The retrospective, held in five rooms on the third floor of the Castello, unfolds as a holistic installation via an innovative arrangement of works that join images, space, sound, language and color into one seamless narrative, allowing visitors to have an immersive, hypnotic and hyper-real experience.
 
The exhibition reflects on the combination of tangibility and absence found in the phantasmagoric dimension of the venue: an ancient castle “under a spell,” perhaps inhabited by ghosts, where the expression of a material intangibility seems to be exposed by artist via the reality of HD and digital culture.
 
Curator Carolyn Christov-Bakargiev states: “The event’s originality lies in the installation conceived by the artist, which contemplates the emotional, historical and architectural features of the space where the exhibition unfolds. If the building is a body, then the brain is located at the top floor, in the attic, where Ed Atkins wants to be, the neurologic center of the building-body’s thoughts and emotions. The spacious rooms—formerly used as a military barracks—with their wooden beams on the ceilings and the red brick fireplace’s ascending central column, restore a metaphorical, ancestral place where presence and absence evoke the feeling of a ‘bewitched’ residence poised between the ancient and the contemporary.”
 
In contrast, the contemporary architecture of the Fondazione Sandretto Re Rebaudengo hosts the artist’s most recent work, Safe Conduct (2016), a three-channel video-installation whose images incorporate footage of airports that show travelers the procedure to follow in order to pass security checks. In addition to the video-installation, Atkins will also present a series of new graphic works related to Safe Conduct.
 
Regarding the Fondazione Sandretto, Christov-Bakargiev adds: “The protagonist gives shape to the anxiety that not only marks our age of fear and vulnerability, but also the exaggerated control of public space that, although guaranteeing our safety, ends up violating our privacy. The ever-transient confine between something real and something that seems real is one of the artist’s themes, as well as that distinctive feature of digital society, where everything is mediated.”
 
The exhibition is accompanied by a catalog edited by Carolyn Christov-Bakargiev and Marianna Vecellio, and published by Skira. Conceived by Atkins as an artist’s book, the main body is a collage of imagery, text and graphical elements constructed by the artist, gleaned from the worlds of his video works and their influences.

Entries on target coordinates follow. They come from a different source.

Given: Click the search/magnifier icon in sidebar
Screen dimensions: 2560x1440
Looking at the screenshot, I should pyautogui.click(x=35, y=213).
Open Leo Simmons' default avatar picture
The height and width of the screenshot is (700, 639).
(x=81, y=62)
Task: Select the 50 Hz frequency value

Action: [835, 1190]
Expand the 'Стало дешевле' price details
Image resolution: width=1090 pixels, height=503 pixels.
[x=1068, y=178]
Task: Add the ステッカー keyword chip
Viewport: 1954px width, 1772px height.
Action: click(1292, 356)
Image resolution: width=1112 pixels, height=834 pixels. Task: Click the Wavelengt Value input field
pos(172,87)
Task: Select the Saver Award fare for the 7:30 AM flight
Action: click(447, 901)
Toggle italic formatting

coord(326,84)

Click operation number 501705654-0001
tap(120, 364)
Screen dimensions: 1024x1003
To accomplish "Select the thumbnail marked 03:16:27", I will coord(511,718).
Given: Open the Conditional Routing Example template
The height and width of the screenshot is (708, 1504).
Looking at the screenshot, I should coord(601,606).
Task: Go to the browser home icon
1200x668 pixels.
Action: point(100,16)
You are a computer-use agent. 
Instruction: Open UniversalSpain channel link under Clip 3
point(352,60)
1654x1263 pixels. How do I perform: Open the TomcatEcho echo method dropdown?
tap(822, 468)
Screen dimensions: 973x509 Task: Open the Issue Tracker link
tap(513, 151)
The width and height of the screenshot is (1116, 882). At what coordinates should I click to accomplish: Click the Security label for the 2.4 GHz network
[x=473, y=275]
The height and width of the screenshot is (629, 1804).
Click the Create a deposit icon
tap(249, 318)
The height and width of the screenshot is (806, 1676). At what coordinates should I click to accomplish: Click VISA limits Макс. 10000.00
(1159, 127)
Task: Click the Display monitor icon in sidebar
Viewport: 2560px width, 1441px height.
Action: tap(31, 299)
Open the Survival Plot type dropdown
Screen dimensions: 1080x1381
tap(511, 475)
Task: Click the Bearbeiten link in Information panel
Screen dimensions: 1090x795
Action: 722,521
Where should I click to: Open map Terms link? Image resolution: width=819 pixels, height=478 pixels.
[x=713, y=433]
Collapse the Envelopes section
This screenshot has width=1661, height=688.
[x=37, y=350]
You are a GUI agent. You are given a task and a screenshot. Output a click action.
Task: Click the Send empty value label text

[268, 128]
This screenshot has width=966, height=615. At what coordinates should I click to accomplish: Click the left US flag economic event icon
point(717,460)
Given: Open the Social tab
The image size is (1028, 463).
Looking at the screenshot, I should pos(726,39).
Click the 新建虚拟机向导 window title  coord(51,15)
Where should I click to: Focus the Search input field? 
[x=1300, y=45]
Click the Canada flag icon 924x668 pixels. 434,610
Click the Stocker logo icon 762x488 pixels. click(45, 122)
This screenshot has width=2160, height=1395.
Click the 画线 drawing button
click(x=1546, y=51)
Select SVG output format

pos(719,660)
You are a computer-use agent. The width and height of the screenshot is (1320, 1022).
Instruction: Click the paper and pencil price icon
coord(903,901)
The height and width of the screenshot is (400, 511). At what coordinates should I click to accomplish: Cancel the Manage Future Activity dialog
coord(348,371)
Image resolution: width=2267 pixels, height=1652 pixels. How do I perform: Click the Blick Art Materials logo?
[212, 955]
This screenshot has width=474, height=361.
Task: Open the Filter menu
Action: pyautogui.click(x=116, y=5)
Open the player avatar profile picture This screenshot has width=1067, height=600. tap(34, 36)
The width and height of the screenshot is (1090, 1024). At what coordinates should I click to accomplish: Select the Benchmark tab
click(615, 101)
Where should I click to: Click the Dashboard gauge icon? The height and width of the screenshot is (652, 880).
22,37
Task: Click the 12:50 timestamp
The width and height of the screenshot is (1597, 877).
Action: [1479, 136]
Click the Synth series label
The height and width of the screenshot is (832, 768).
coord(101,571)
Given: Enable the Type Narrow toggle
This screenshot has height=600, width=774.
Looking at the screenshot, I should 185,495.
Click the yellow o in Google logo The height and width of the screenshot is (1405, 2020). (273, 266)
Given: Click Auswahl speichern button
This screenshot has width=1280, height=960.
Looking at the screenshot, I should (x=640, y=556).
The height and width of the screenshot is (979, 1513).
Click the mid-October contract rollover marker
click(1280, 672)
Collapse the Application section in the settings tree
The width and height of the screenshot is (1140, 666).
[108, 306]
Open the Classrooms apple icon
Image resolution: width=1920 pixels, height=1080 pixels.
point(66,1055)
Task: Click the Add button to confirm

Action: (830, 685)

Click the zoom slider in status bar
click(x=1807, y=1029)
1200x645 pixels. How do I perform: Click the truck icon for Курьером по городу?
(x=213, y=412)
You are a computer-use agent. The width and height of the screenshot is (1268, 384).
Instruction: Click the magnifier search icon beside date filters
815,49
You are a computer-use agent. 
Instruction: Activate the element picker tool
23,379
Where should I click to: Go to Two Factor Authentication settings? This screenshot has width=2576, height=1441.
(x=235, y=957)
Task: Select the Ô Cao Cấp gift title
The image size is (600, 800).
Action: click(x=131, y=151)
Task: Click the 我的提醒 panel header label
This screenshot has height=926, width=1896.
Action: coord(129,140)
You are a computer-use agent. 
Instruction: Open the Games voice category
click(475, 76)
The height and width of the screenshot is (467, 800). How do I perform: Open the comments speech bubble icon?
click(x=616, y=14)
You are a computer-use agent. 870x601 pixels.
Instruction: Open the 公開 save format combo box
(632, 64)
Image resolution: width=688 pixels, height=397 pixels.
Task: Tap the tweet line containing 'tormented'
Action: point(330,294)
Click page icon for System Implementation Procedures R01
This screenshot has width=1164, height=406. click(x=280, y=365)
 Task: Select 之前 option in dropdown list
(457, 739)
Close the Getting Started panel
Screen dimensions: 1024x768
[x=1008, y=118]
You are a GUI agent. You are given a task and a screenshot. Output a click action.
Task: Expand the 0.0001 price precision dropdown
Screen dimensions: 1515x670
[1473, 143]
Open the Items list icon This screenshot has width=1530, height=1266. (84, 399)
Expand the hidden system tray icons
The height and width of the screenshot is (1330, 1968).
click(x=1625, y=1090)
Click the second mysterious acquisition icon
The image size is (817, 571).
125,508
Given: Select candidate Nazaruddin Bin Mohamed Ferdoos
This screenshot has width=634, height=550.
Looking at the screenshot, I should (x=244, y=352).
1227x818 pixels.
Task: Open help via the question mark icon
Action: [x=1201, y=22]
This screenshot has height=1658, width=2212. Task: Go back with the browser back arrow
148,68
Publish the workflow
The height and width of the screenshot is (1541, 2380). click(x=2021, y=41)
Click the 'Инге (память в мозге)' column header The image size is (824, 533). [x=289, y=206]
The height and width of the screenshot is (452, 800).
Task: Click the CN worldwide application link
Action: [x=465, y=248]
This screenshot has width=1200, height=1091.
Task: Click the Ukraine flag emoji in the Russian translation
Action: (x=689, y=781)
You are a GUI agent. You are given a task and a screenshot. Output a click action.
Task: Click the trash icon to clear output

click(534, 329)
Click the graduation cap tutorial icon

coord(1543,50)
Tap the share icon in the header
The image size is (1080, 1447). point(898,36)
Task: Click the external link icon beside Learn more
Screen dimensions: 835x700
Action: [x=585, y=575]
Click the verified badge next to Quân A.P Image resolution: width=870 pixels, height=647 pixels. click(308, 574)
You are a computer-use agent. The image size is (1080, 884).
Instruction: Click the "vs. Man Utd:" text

With new essays by the editors and by Irene Calderoni and Chiara Vecchiarelli, the book is accompanied by a scholarly timeline and an anthology that includes a selection of the artist’s unpublished writings, plus critical writings by Kirsty Bell, Melissa Gronlund, Martin Herbert, Leslie Jamison, Joe Luna, Jeff Nagy, Mike Sperlinger and Patrick Ward, together with interviews by Katie Guggenheim, Hans Ulrich Obrist, Beatrix Ruf and Richard Whitby.